I still have the interior of the tiny house to complete. This means a hardwood floor, bathroom/toilet, kitchen area, some plumbing, basic solar electric system, wood burning stove, sleeping area, table, chairs and some decorative work.

So we could say that the total cost when finished will be in the order of €30,000.

At current exchange rates that equates to around £26,320 or $32,745.

While still a considerable sum, it is probably half the price (or less) of a studio flat in the UK.

It’s worth noting that materials account for only around half of the finished build cost. So if you already had some land, with water onsite and the required tools, you could build a similar tiny house for €15,000. By using reclaimed timber, windows, etc. this could be reduced still further.

Here is where my money has been spent so far.

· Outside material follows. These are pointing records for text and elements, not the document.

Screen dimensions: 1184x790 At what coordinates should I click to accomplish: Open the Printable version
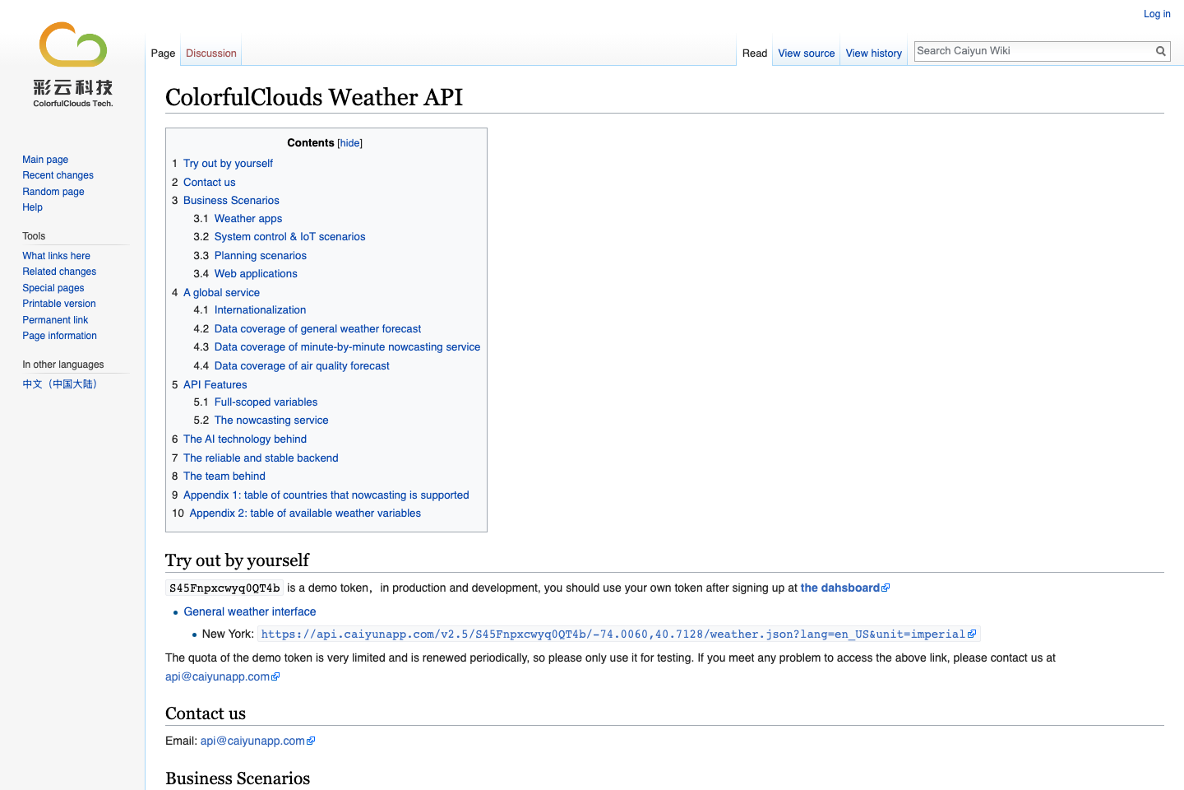[x=58, y=304]
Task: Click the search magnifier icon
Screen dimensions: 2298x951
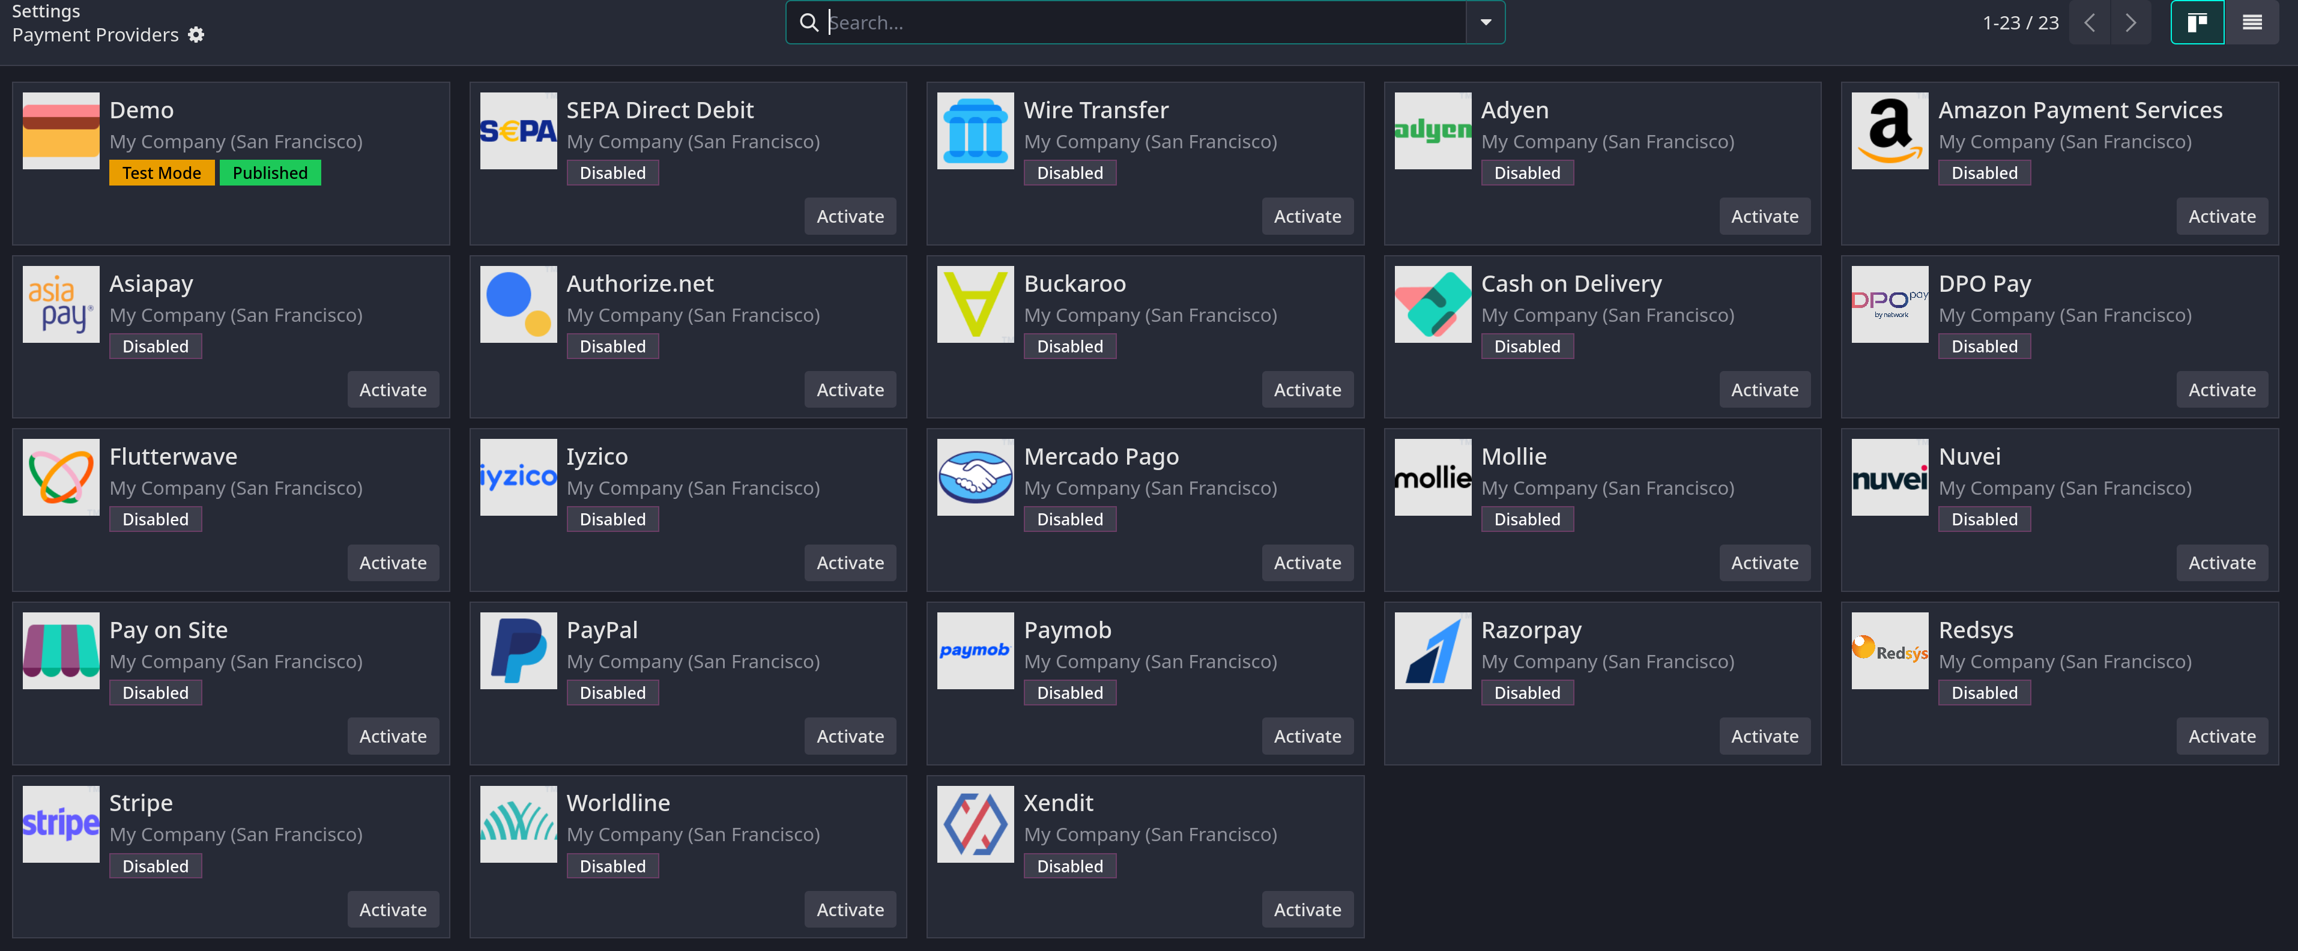Action: (x=808, y=22)
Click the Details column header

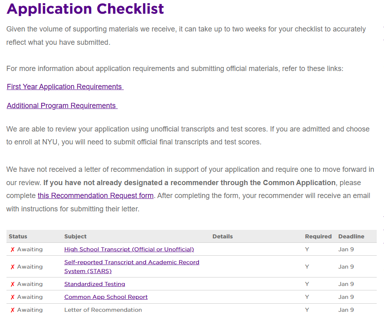click(x=223, y=237)
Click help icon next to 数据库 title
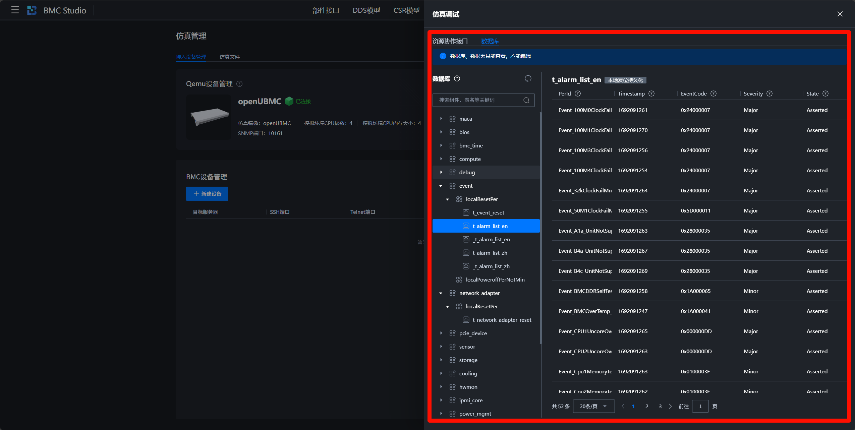The height and width of the screenshot is (430, 855). coord(457,78)
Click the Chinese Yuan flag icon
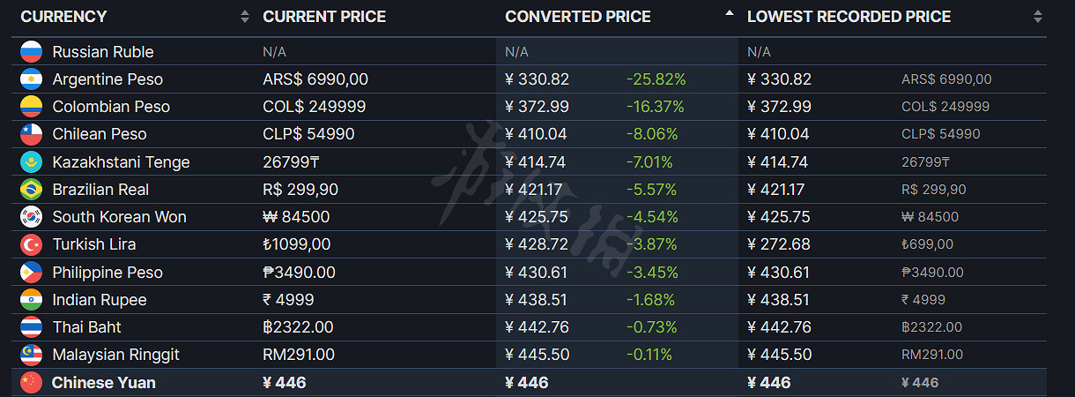The width and height of the screenshot is (1075, 397). [32, 383]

Building plot, 541 m2 = €7,000

Notaire’s (lawyers) fees = €1,459

Geometre’s fees (to establish property boundaries) = €561

Soil survey cost = €580

Total (land purchase and associated costs) = €9,600


Cost of connection to mains water = €1,556


Mini digger hire, one weekend = €478

Stone, 0-30mm, 12m3 = €757

Total driveway costs = €1,235


Douglas fir for structural frame and cladding = €3,332

OSB for floor and shuttering = €277

Total timber = €3,609

Breathable Membrane

Breathable membrane for walls and roof = €99

Roof tiles

Plain tiles + ridge tiles = €468


Double glazed windows and pine shutters = €732

Lime and hemp

Batichanvre lime = €1,381

Isocanna hemp = €1,084

Lime putty = €17

Total lime and hemp = €2,482

Sand, Gravel and Cement

Sand = €32

Gravel = €34

Cement = €30

Total sand, gravel and cement = €96


Cables, Conduit, Switches, Sockets, Consumer Unit, Earth Spike = €300


Hand tools (including buckets, garden hose, fittings, etc) = €309

Power Tools (bought in France) = €841

Power Tools (bought in UK) = £625 = €710

Total Tools = €1,860

Van hire

2 days van hire = €161


Experienced carpenter for 5 days = €1000


Total spend so far = €23,198


There has since been a second summer of building work. During this time I spent, roughly, another 3500-4500 Euros on a kitchen, chestnut floor, tools (including a petrol brushcutter), plumbing materials, solar panel and fittings , inverter, charge controller, leisure battery, bedding, furniture and other bits and pieces.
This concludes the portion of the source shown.